The Red Army has won the first round of spring fighting in the Kuban. The official explanation in this morning's communiqué reads like this: It said "the enemy, as a result of the unsuccessful attacks of the past days, suffered such severe losses in manpower and equipment that they Hitlerian units have been bled white and could not launch active operations.

The communiqué went on to say that the Red Army last night put up an artillery barrage that destroyed two Nazi artillery batteries and blew up one ammunition dump.

This first round of victory in the Kuban was a victory on points for the Red Army. Russian forces absorbed all the punches that the German and Romanian troops could throw at them. Today both sides are catching their breath for the beginning of the second stage of the battle.

The Soviet air force again carried the air war to East Prussia, and first details of the two hour raid on Insterburg report fires and havoc among barracks of German reserve troops, as well as serious damage to the city's important railroad junction.

Insterburg forms the eastern apex of the important German communications triangle connecting Koenigsburg and Tilsit. This district not only connects Hitler's Baltic troops with their rear supplies, but is also a big base for reserve troops and quartermaster's stores. Pilots said that the first in Intsterburg were so fierce that they could smell the smoke from the height at which they bombed the city. The barracks district was set aflame, and bombs dropped on the railroad junction and warehouses. The weather was good.

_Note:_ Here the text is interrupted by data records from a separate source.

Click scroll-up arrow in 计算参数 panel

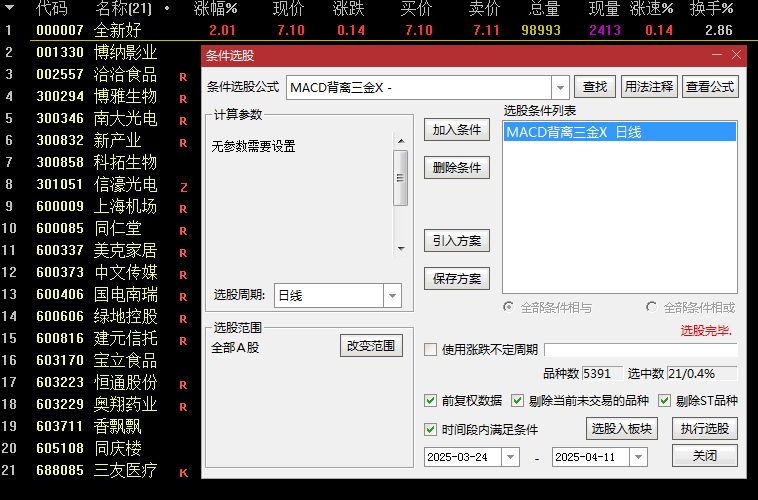(x=401, y=141)
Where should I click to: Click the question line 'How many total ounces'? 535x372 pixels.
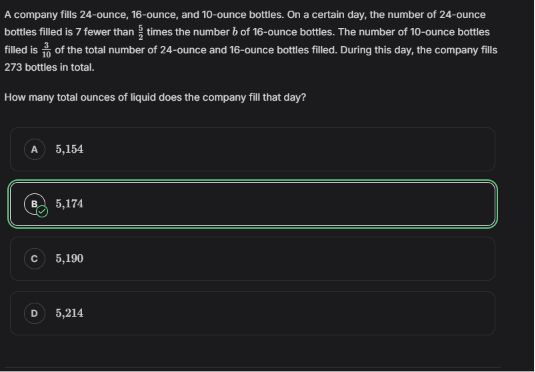pos(155,97)
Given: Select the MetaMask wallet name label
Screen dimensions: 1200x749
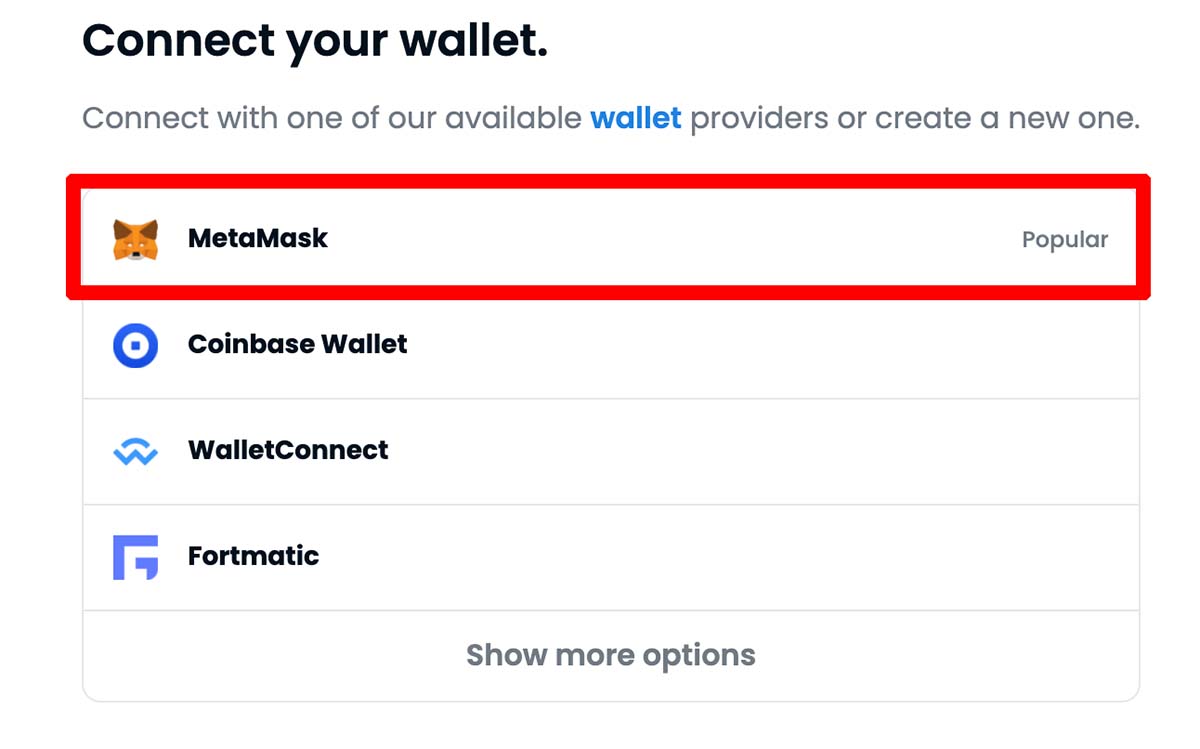Looking at the screenshot, I should pyautogui.click(x=258, y=238).
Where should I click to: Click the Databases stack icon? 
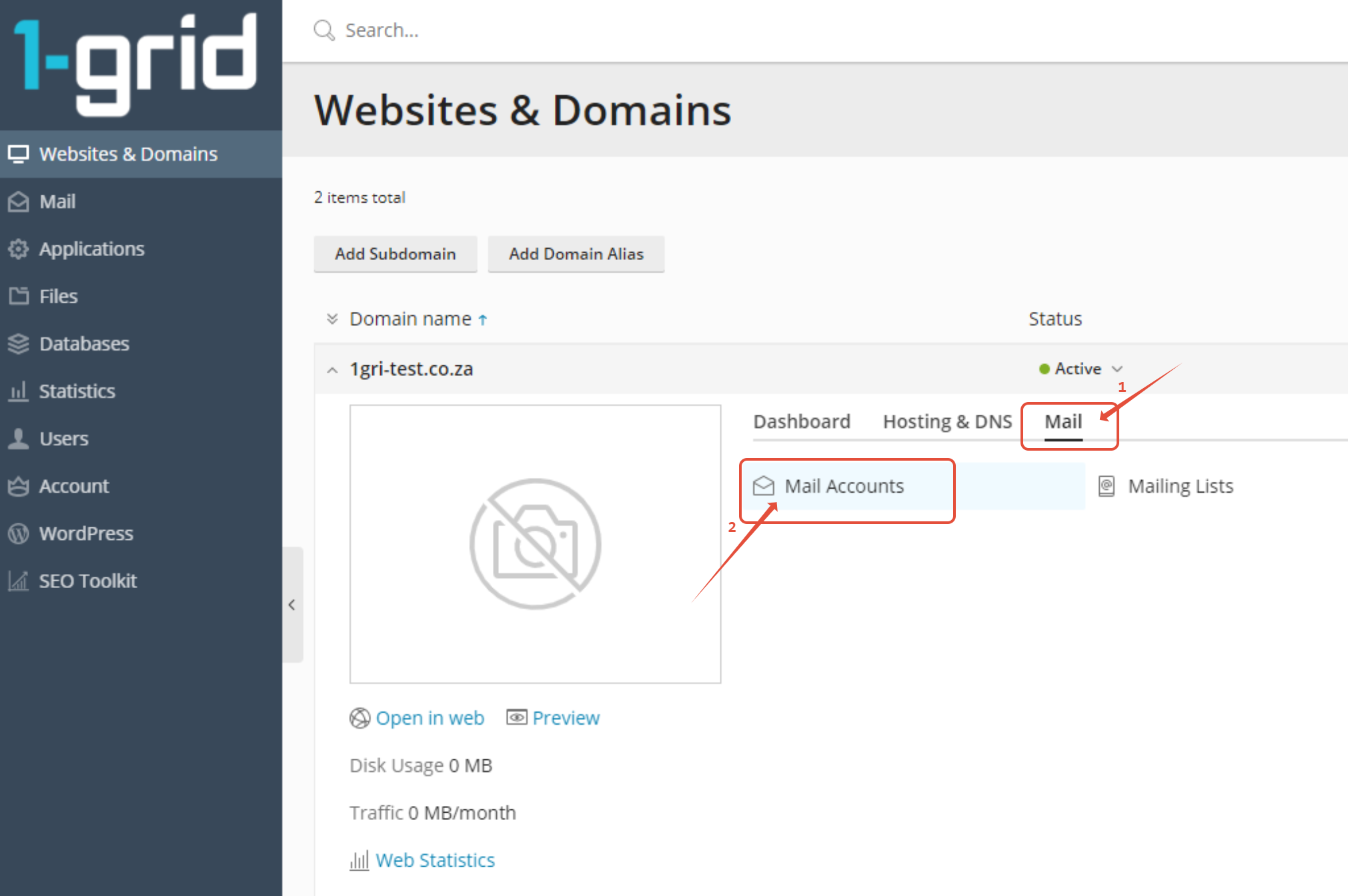[x=19, y=344]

Tonight at midnight, thousands—perhaps millions—of people will jam Russia's cathedrals to celebrate the holiest day of the Russian Orthodox church. The siege laws of Moscow and other cities which impose a midnight curfew will be relaxed tonight so that the faithful can worship from midnight through the long, four hour service celebrating the resurrection of Christ.

Moscow churches will be so jam-packed that people will not have room to kneel. At these services, such as the one I saw at Christmas, the people jam the churches so tightly that the faithful even have difficulty in crossing themselves.

The Russians celebrate the Easter season and the breaking of Lent by taking special buns and cakes to the church to be blessed. For the past week, the Moscow market has been jammed with women bargaining for eggs and flour and sugar. (There is quite a barter in these things.) And this year there will not be any light, fluffy cakes—and few raisins and frosting in these cakes—but there will be cakes to be blessed, and that's all that matters.

Another Russian Orthodox custom is that the worshipers take lighted candles with them after the service and walk three times around the church. This custom, however, will have to be omitted this year as it was last. The blackout bans such a display of light.